(Stored items)

——————————

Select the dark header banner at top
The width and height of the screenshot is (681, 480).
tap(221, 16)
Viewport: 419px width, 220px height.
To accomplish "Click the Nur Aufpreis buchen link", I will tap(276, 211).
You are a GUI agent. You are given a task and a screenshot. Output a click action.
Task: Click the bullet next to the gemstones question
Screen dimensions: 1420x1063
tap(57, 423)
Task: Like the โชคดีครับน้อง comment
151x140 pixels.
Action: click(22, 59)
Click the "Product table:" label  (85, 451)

——————————

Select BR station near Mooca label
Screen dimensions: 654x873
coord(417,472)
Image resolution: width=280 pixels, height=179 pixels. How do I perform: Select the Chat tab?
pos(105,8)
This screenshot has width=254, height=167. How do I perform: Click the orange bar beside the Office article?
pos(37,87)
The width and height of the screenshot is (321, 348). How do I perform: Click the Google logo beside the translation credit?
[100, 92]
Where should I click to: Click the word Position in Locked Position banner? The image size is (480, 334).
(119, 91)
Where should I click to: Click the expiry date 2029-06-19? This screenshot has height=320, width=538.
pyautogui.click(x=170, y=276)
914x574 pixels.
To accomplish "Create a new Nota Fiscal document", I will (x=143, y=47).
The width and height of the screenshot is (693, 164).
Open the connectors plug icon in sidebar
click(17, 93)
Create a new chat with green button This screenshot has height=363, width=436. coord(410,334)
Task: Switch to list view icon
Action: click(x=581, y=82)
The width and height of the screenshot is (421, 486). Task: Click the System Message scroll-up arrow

——————————

> Work to complete
State the number of lines in the records that include the string "will", without any other words.

> Solution to the problem
2